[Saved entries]
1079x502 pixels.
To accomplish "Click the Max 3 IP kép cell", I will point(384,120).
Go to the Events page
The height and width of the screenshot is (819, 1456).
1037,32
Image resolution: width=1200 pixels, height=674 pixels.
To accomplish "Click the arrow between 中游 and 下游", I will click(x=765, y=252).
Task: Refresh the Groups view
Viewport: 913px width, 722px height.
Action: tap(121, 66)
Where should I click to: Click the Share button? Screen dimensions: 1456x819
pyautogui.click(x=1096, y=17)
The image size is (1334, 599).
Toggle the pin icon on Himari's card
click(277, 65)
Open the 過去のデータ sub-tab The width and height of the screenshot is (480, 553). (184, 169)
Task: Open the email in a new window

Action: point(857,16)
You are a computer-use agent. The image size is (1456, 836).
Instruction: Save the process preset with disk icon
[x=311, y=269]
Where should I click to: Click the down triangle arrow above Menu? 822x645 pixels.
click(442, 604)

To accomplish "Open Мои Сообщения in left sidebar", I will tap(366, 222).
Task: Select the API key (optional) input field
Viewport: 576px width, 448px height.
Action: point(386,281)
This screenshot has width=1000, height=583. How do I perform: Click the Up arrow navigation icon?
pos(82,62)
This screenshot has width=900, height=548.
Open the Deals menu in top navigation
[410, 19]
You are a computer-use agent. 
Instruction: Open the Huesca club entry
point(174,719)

◆ **EXERCISE DIRECTIONS**
Among the lines above, return those that contain the string "computer".

◆ **SOLUTION TO THE EXERCISE**
You are a computer-use agent. The image size is (1456, 836).
You are a computer-use agent. 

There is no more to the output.